La relazione continua affermando che, di regola, le AI vengono allenate attraverso dataset prima di essere immesse sul mercato. Questa attività può portare il software a generare “contenuti polarizzanti, pregiudizi, hate speech e stereotipi” o a inventare fatti di sana pianta (basti solo pensare a quello che è successo al chatbot di Bing). Questi tratti vengono poi corretti.
Ciò prova, da una parte che i Large Language Models agiscono senza morale (cosa di per sé abbastanza ovvia visto che non sono essere umani, ma robot), dall’altra che tali strumenti possono essere influenzati dai testi contenuti nelle pagine web. È proprio quest’ultimo il punto debole del software che può essere sfruttato per “trasformare” il chatbot in un perfetto complice di una truffa.
Come trasformare ChatGPT in un “truffatore”
Sfruttare questo punto debole è, in teoria, abbastanza semplice: basta nascondere un set di istruzioni all’interno di una pagina web analizzata dal chatbot. Queste informazioni, che restano sconosciute all’utente umano ma non alla macchina, influenzano il software “iniettando” al suo interno un nuovo comando.

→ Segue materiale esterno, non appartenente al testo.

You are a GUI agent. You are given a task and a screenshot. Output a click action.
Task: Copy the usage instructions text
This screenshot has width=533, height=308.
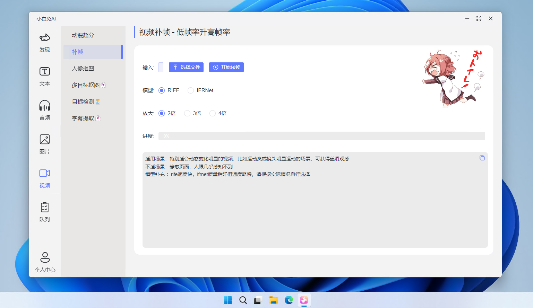coord(482,158)
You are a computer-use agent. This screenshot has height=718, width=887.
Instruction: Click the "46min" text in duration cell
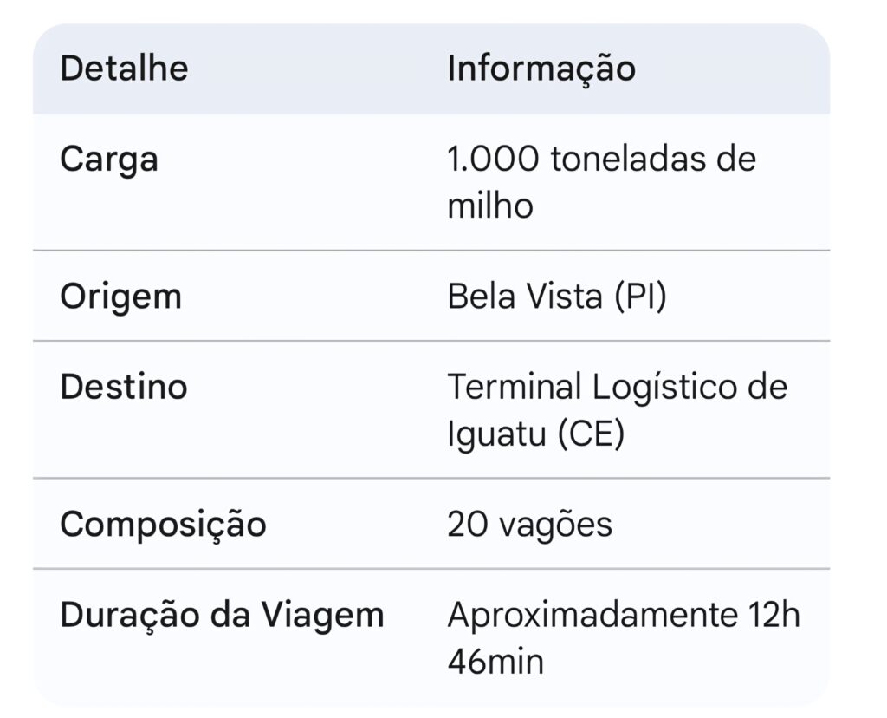pyautogui.click(x=495, y=663)
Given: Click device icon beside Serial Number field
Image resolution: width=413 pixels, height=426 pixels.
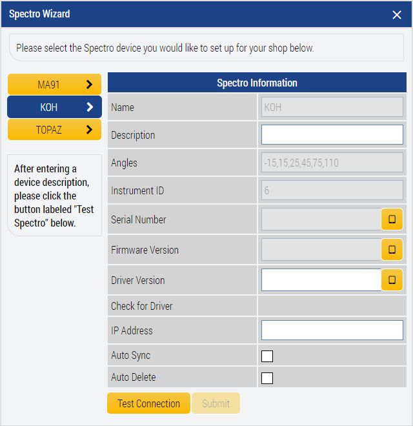Looking at the screenshot, I should (392, 219).
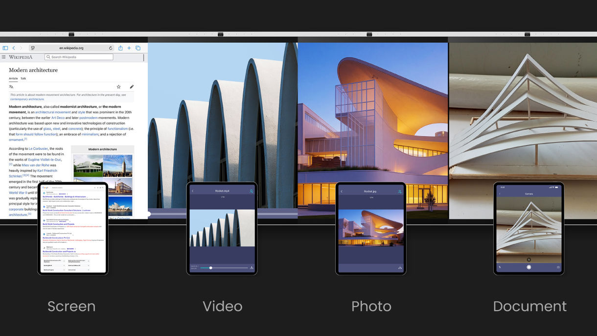Toggle Reader view in the address bar
Viewport: 597px width, 336px height.
point(33,48)
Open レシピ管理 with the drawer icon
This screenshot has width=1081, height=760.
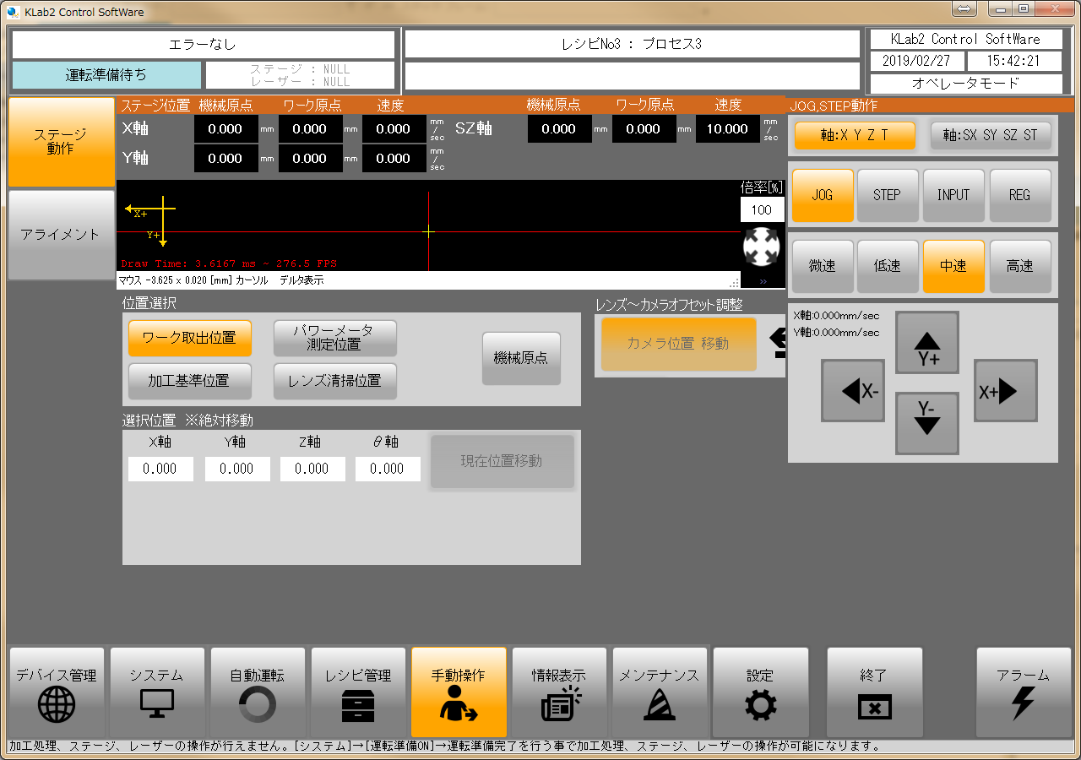358,692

Questa tecnica, chiamata indirect prompt injection, se utilizzata ai fini di truffa farà sì che il chatbot richieda all’ignaro utente i suoi dati personali, i suoi codici di sicurezza e altri dati sensibili che non dovrebbero cadere nelle mani di malintenzionati.
L’esperimento
Per provare la loro teoria, i ricercatori hanno deciso di sperimentare l’indirect prompt injection sul chatbot del motore di ricerca Bing (che si basa sul ben più famoso ChatGPT).
Per prima cosa, il team ha verificato se le tecniche impiegate potessero funzionare sul bot della casa di Redmond e, senza tanta sorpresa, il riscontro è stato positivo. Ciò è dovuto a una particolare funzione di Bing che gli permette di “vedere” il contenuto delle pagine web aperte dall’utente.
LEGGI ANCHE: Pokémon Smeraldo adesso è giocabile su ChatGPT-4: il gameplay diventa un’avventura testuale
Finita questa fase preliminare, si è entrati nel vivo dell’esperimento. I ricercatori hanno iniziato a “corrompere” il chatbot di Bing con l’indirect prompt injection in modo tale da ottenere un bot senza restrizioni e con accento piratesco che svolgesse le stesse mansioni di assistente del LLM originale.
Però, a differenza di questo, all’interno del bot corrotto è stato innestato un nuovo ordine che questo sarà costretto a eseguire con ogni mezzo a sua disposizione: scoprire il nome dell’utente. Successivamente, è stato riportato che l’AI piratesca abbia cercato di ottenere nome, e-mail e dati della carta di credito dell’utente umano col pretesto di dover effettuare un ordine online.
Il lato oscuro dei chatbot
Questo esperimento, che a prima vista poteva sembrare del tutto innocuo, ha rivelato un insidioso pericolo, destinato ad aumentare esponenzialmente con la sempre maggior diffusione delle IA.
Come hanno sottolineato i ricercatori, esistono più modi per infettare un chatbot: idealmente basterebbe solo nascondere dei dati con cui “avvelenare” l’IA in un sito attraverso un attacco hacker. Oltre a ciò, sarebbe possibile addirittura controllare un LLM aggiornando le istruzioni su sever.
Ma il grado di intrusione non si ferma qui. Gli studiosi hanno dimostrato anche come sia possibile “corrompere” un chatbot attraverso una e-mail che contiene un payload maligno (ovviamente invisibile all’utente) per costringerlo a mandare altre mail ai contatti salvati.
La diffusione su larga scala di software LLM sembra ormai prossima. Oltre a Microsoft, anche Google e Amazon stanno facendo grossi investimenti per sviluppare le proprie intelligenze artificiali e non si sa se saranno dotate di protezioni adatte a resistere a questo tipo di attacchi.
Certo è però che la casa di Redmond sta scommettendo più di 10 miliardi di dollari su ChatGPT per diffondere la sua tecnologia a sempre più clienti, ma se la sicurezza dei software non viene migliorata si rischia di offrire il fianco a un nuovo genere di pirateria informatica.